Byron Buxton’s Playing Time

 

We already discussed this one, but it’s worth touching on again. If Buxton gets just half the number of plate appearances for which he’s projected, he not only forces the team to cover his absence and install a (likely) lesser hitter into the lineup, but also loses the chance to have the overwhelming defensive impact he has when he’s positioned in center field.

 

Josh Donaldson’s Defense

 

PECOTA pegs Donaldson for -3 Fielding Runs Above Average (FRAA). That seems crazy, and it’s probably flat-out wrong. In the past, other defensive metrics have consistently rated Donaldson much more highly than FRAA, and the eye test says those metrics are right. However, defensive statistics remain muddier and harder to assess than offensive ones. If it were to turn out that Donaldson has little defensive impact on the Minnesota infield, the team would have a weakness the public has generally overlooked. If he does save them a bunch of runs with his glove, despite his age and FRAA’s pessimism, then you can mentally tack an extra win or two onto each of the decile projections for the team above.

 

Mitch Garver’s Defense

 

Before he transformed himself under the guidance of catching coordinator Tanner Swanson prior to 2019, Garver had a poor reputation as a pitch framer, and BP’s stats on that skill matches the scouting report.
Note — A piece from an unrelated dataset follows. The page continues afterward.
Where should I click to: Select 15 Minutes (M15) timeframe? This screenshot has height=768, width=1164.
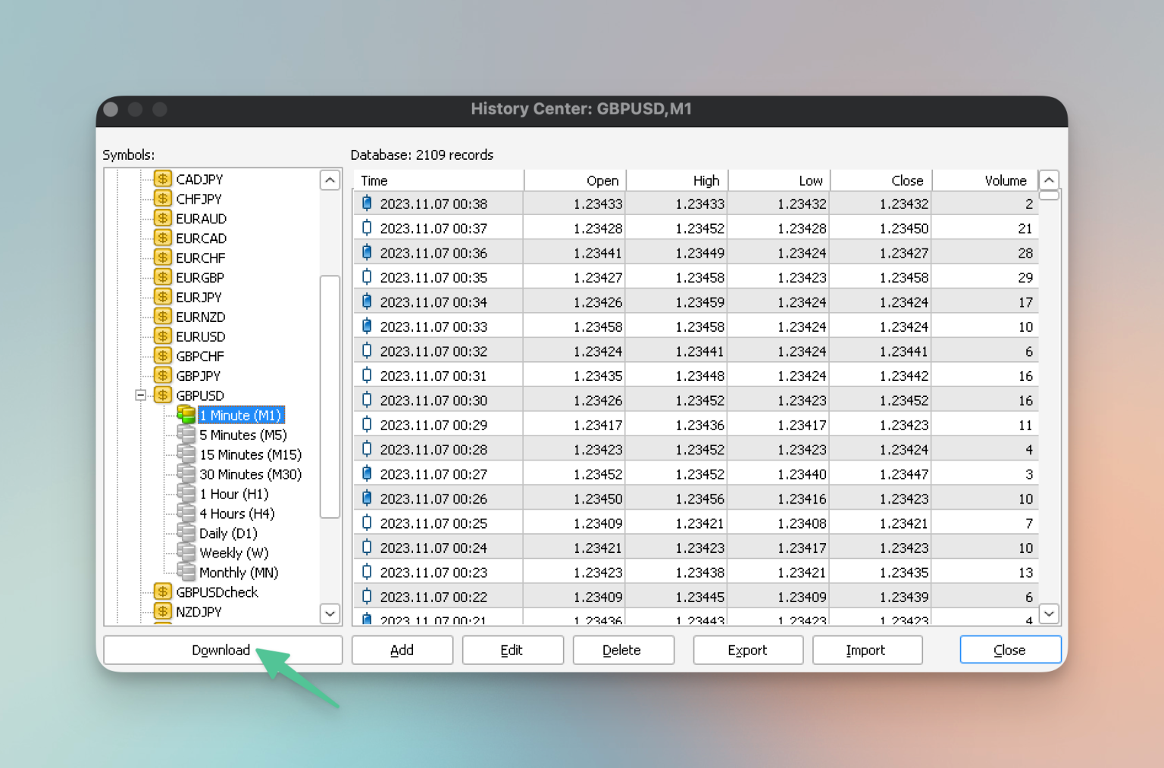pos(250,454)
As a result, and even after the stats reflected his growth into an average-plus framer in 2019, PECOTA forecasts -8 FRAA from the Twins’ catcher for 2020. It’s worth noting that other catchers have had good seasons of framing after years of struggle, only to go backward.

 

However, PECOTA is probably wrong again, here, because we know that Garver has made substantial and (presumably) sustainable changes to both the physical and the mental way he receives the ball.

 

This speaks to something else that is worth noting, because Garver also isn’t a darling of PECOTA on the offensive side. Player development has become a much more real, tangible, and replicable practice over the last several years. Projection systems, as currently constructed, have very limited ability to bake that in. Even a perfectly tuned system will miss on players who have undergone a large, fundamental transformation over a short period of time, because one of the primary responsibilities of a projection system is to avoid being fooled by small samples and random fluctuation.

 

Eventually, and particularly in light of the availability of such granular data (exit velocities, launch angles and directions, pitch velocity and movement, spin rate, sprint speed, defensive positioning, and so on), the industry could and should look to move to a first-principles projection system—one founded on everything a player does, from their tendency to chase pitches outside the zone to their hard-hit rate and clustering of launch angles, rather than on every outcome a player produces.

 

In the meantime, however, systems have to contend with the risk that a player who appears to have undergone a legitimate breakout could have done so with smoke and mirrors. As humans who know the humans who build these systems, we can sometimes allow ourselves to acknowledge that the system’s limitations are greater than our own.

 

Jake Odorizzi’s Innings Total

 

In the past, Odorizzi has often had trouble pitching deep into games, and he’s sometimes had trouble staying healthy. For a mixture of the two reasons, the architects of BP’s depth charts have him listed for just 149 innings in 2020. Because the depth charts fix innings pitched, and not batters faced, Odorizzi remains a low-mileage starter even when checking his higher-percentile outcomes.

 

That’s a fair way for the system to solve the complex problem of projecting both performance and health risks, but in practice, Odorizzi has pitched at least 159 innings in five of the last six seasons. That 159 was his total last year, and was held down, in part, by the team’s careful usage of him in September, to ensure he was ready to pitch in the postseason.

 

Given the changes Odorizzi has made to his approach, pitch mix, and mechanics, and given that he’s starting the season with a clean slate, it’s easy to imagine a scenario in which he throws 25 more innings than he’s projected for in 2020. It’s also possible he could pitch 50 fewer, and while the Twins have above-average pitching depth, that would be a major blow. Neither risk is captured by the decile projections.

 

Trevor Larnach’s and Alex Kirilloff’s Playing Time

 

While PECOTA produces projections for thousands of players, only the ones who are listed on Baseball Prospectus’s depth charts go into team record projections. That means that Kirilloff and Larnach, both of whom are off those depth charts entirely, are ignored by the system.

 

From a downside perspective, that doesn’t matter much, because the system also doesn’t reflect the risk of a more serious Buxton injury, or that of a prolonged absence for Eddie Rosario or Nelson Cruz. However, it misses some upside, because both Larnach and Kirilloff are high-level hitters who have succeeded at the upper levels of the minors and have impressed observers this spring. The system likes both hitters, too. Their median projections are for a 102 (Kirilloff) and 103 (Larnach) DRC+, making them above-average hitters. If either were to reach the big leagues and perform at their 80th-percentile level (a 116 and 117 DRC+, respectively), they’d be solid contributors, providing more value even than Marwin González or Rosario are likely to.

 

Projection systems are still more accurate and more interesting than pundits and opinion polls. However, if you really want to see a full picture of the season ahead, you have to look hard at them, and ask yourself what those systems are missing. When you do so, you realize that baseball is even less predictable than we tend to believe.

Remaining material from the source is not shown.